Identify every line in the listing that contains the string "height" and copy each of those lines. Case counts.

Given data:
(begin)
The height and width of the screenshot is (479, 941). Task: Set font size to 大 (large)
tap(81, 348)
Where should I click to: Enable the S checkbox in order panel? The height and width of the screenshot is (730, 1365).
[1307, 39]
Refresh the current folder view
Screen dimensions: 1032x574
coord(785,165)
(end)
(begin)
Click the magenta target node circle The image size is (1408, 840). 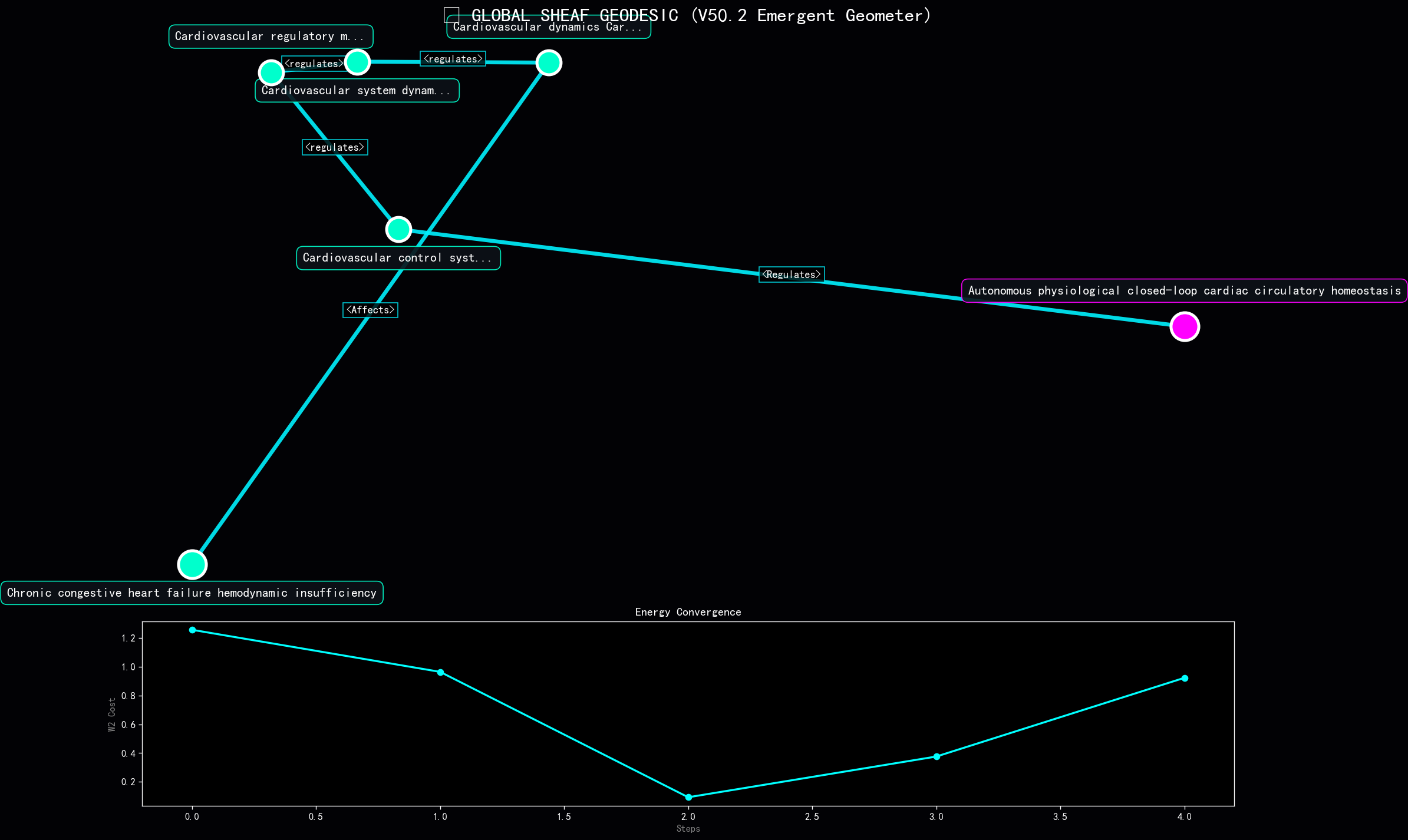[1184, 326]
(end)
Response:
The height and width of the screenshot is (479, 941). Task: Set font size to 大 (large)
Where should I click to: Enable the S checkbox in order panel? The height and width of the screenshot is (730, 1365).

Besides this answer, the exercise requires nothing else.